I read this as an ebook through Libby. This is categorized as horror because the main characters are werewolves, but aside from some blood and gore, it doesn't feel too frightening. A coming of age urban (rural?) fantasy is closer to the mark. The story is somewhat non-linear as the main boy playacts different roles in his family. He is being raised by an uncle and aunt, and he yearns for the day he'll become a werewolf like them. For this indigenous author werewolves are sort of a metaphor for the outsiders of society. But in the story it is no metaphor, they really are werewolves and the boy has to learn their particular ways. He teaches us that many "facts" about werewolves in movies are false. His family is transient and poor. It is good to walk in his shoes for awhile as he struggles with never fitting in and learning who his parents were.
 

Thursday, April 20, 2017

The Twelve Lives of Samuel Hawley

The Twelve Lives of Samuel Hawley: a Novel / Hannah Tinti, 376 pp.
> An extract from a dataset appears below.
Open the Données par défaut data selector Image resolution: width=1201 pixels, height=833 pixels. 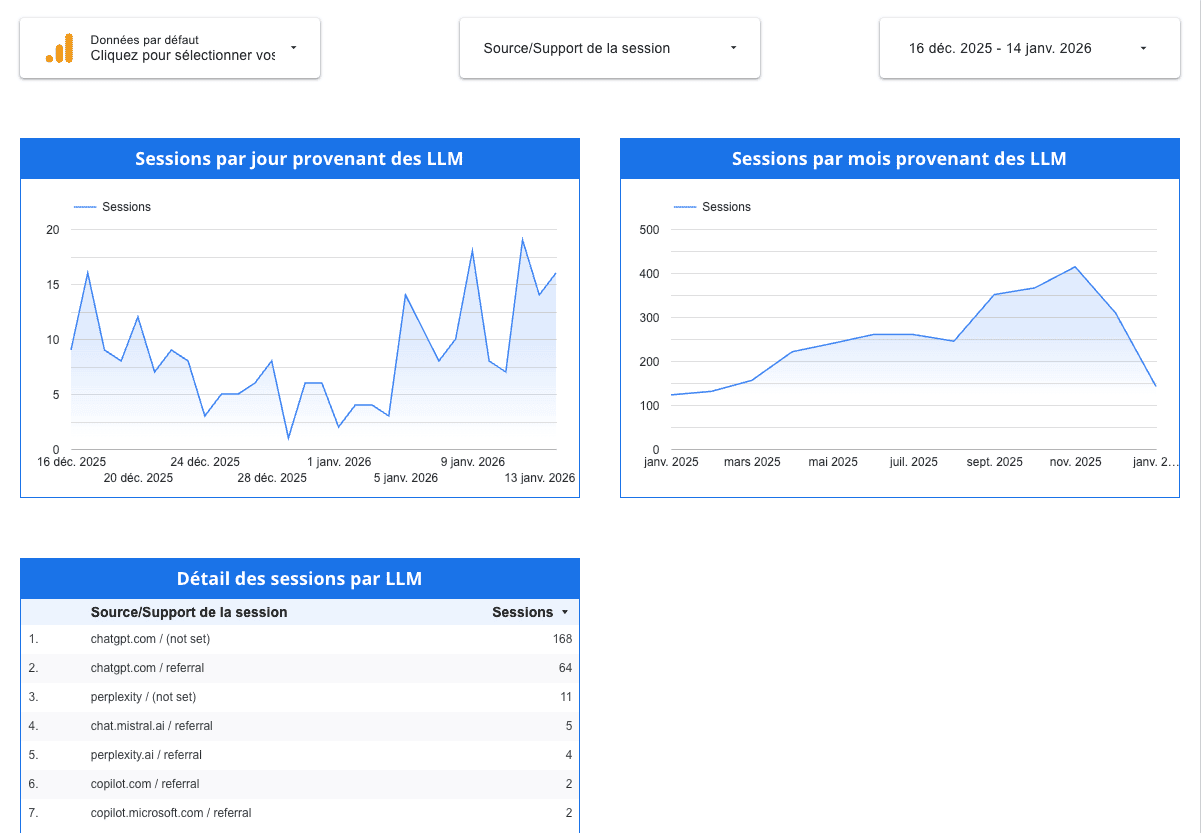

Loo and her father Samuel have been on the road for twelve years, the first twelve of Loo's life.  When they decide to settle in Loo's dead mother's hometown on the New England coast, Loo makes friends (and enemies) for the first time.  Why have they been on the road all these years, packing up in the middle of the night?  Why does Loo's grandma Mabel Ridge hate her father Samuel so intensely?  Does it have something to do with the eleven bullet wounds Samuel carries on his body?

As Loo's story unfolds, we learn in alternating chapters how Samuel acquired all of his holes.  The scenes of violence are colorful and suspenseful, and the novel moves along quickly to a fairly satisfying ending.  I wanted to love this novel as much as I did the author's The Good Thief , but I couldn't warm to the characters in the same way.  But my overblown expectations shouldn't keep anyone away from this skilled and smart novel.